Data provided START
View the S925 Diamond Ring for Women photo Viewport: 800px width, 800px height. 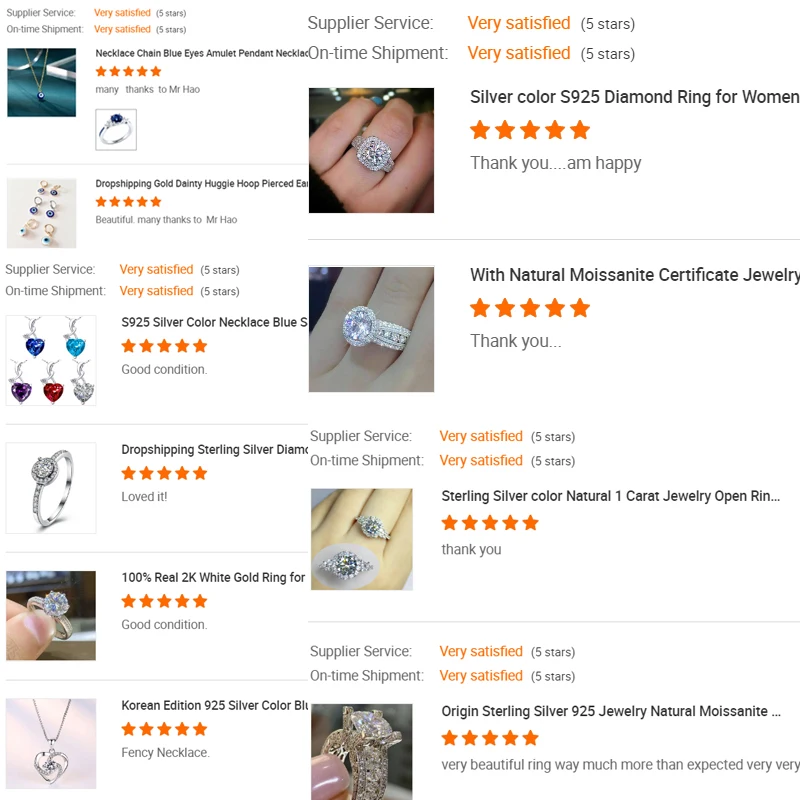pyautogui.click(x=371, y=151)
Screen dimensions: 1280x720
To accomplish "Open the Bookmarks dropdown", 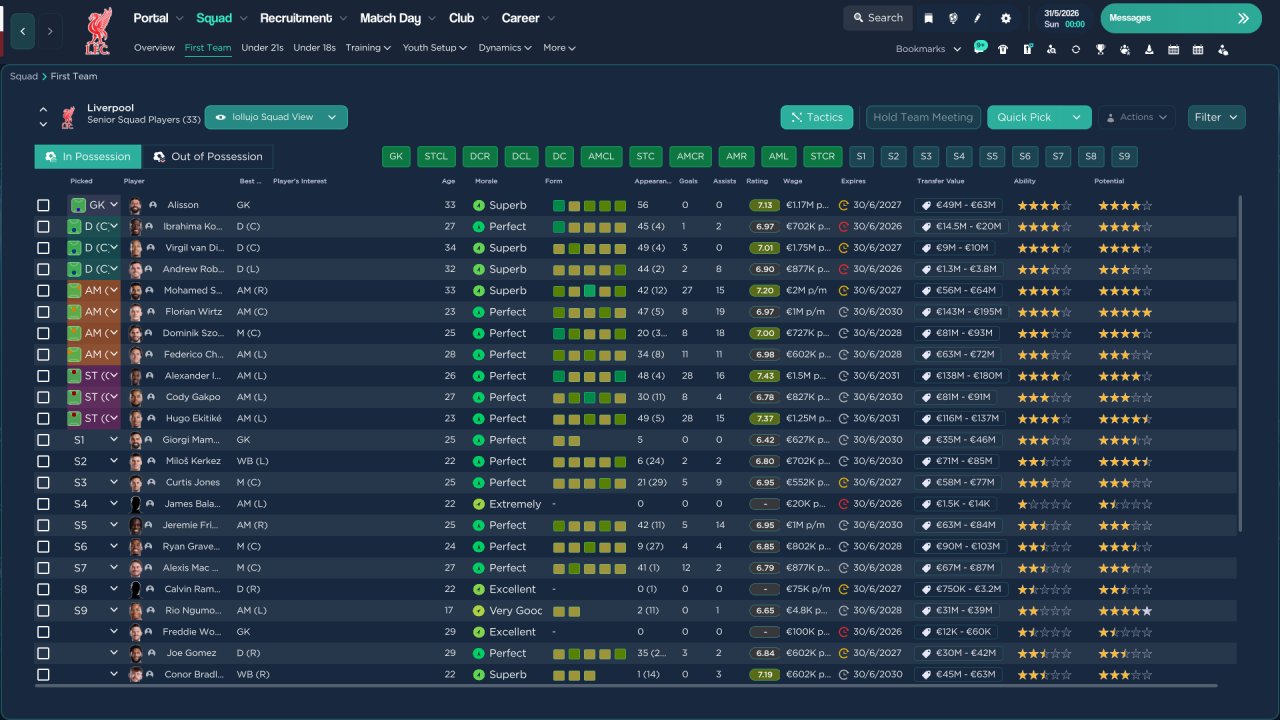I will 928,49.
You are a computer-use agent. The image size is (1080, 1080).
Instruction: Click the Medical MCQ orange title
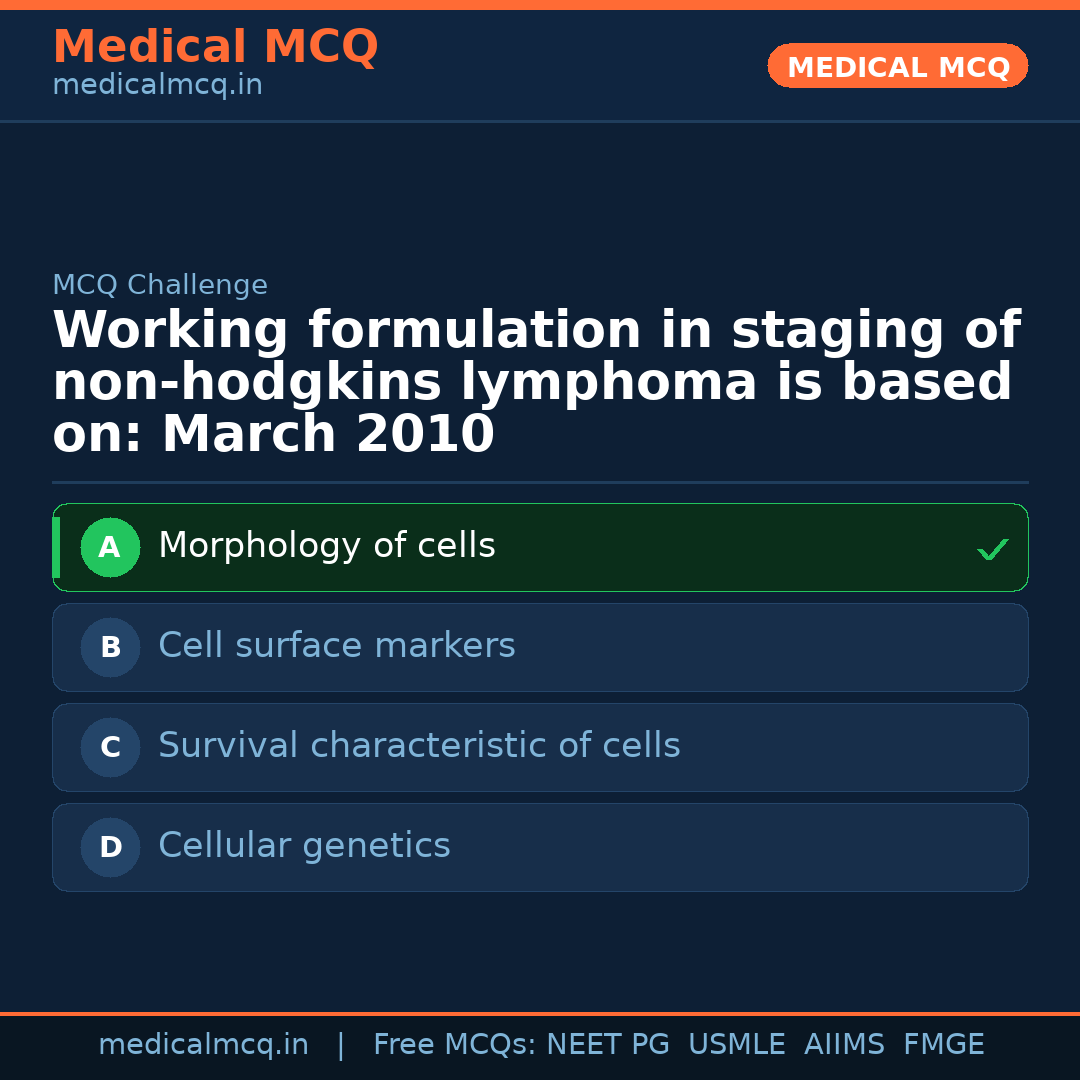(x=215, y=47)
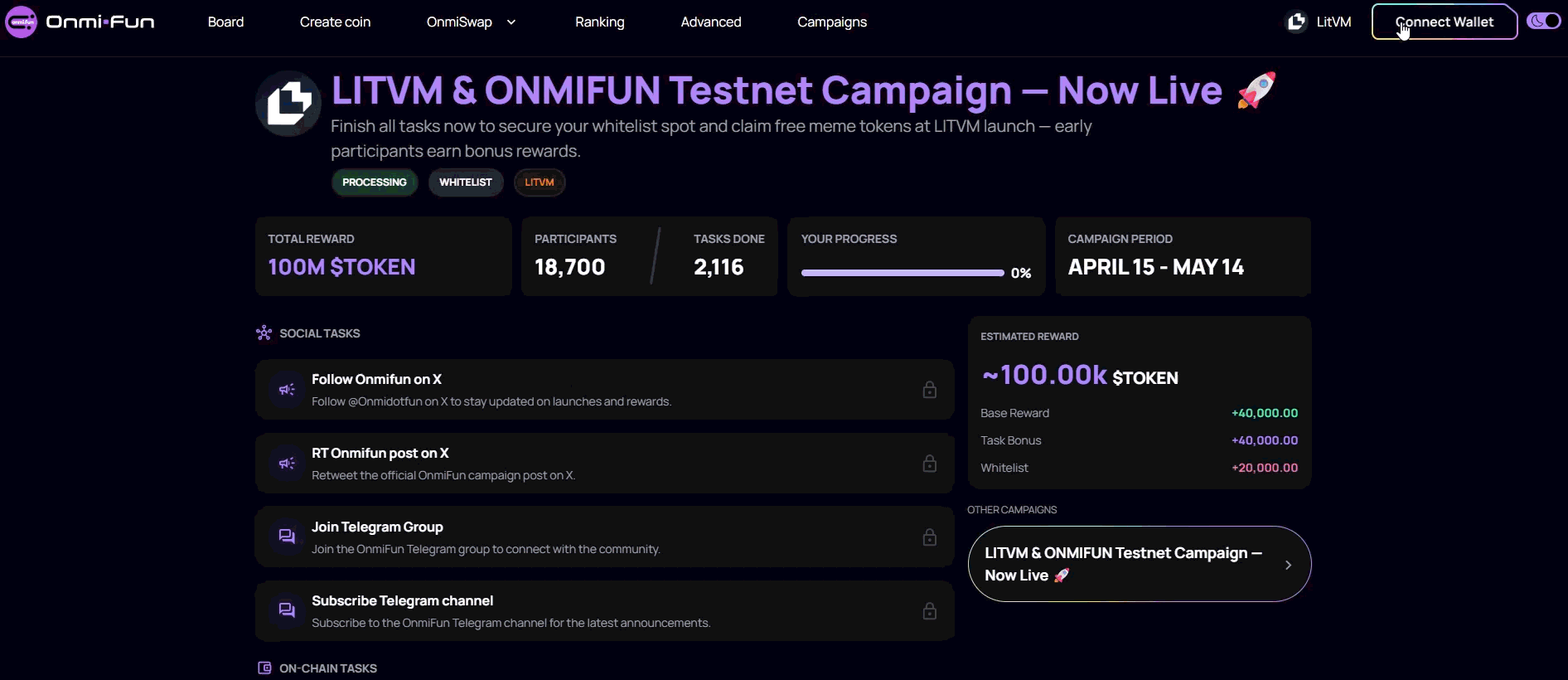Click megaphone icon for RT Onmifun post
This screenshot has height=680, width=1568.
(287, 464)
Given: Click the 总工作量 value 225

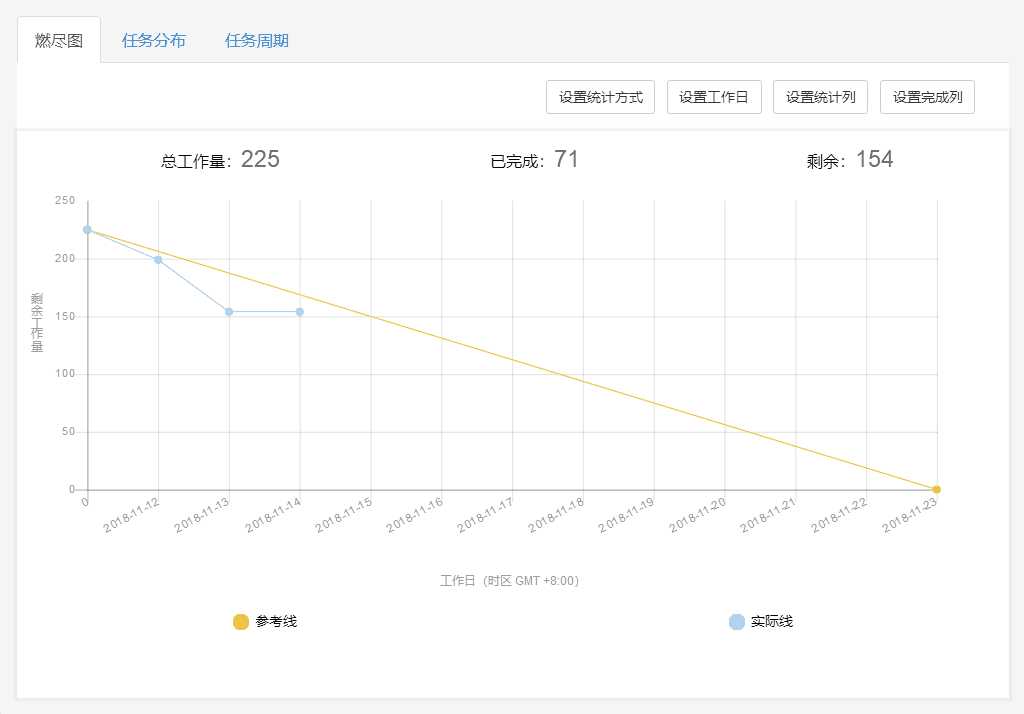Looking at the screenshot, I should pos(260,159).
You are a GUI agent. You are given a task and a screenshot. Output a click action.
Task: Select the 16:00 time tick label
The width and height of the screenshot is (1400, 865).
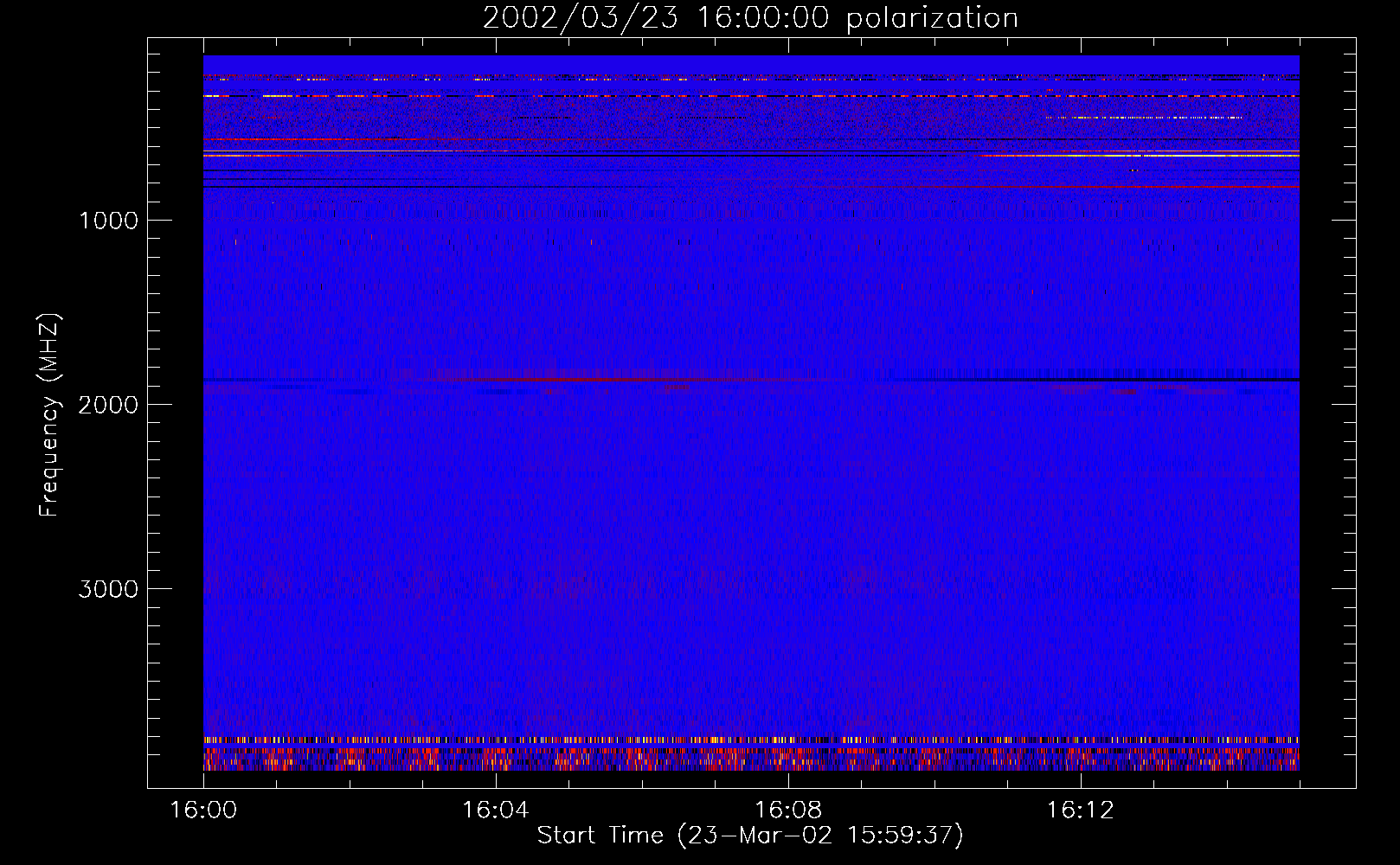[203, 811]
Data provided END
Reproduce each line of the records in which "agent" appears.

Problem solution
You are a computer-use agent. The image size is (1080, 1080).
You are a GUI agent. You are given a task and a screenshot. Output a click action.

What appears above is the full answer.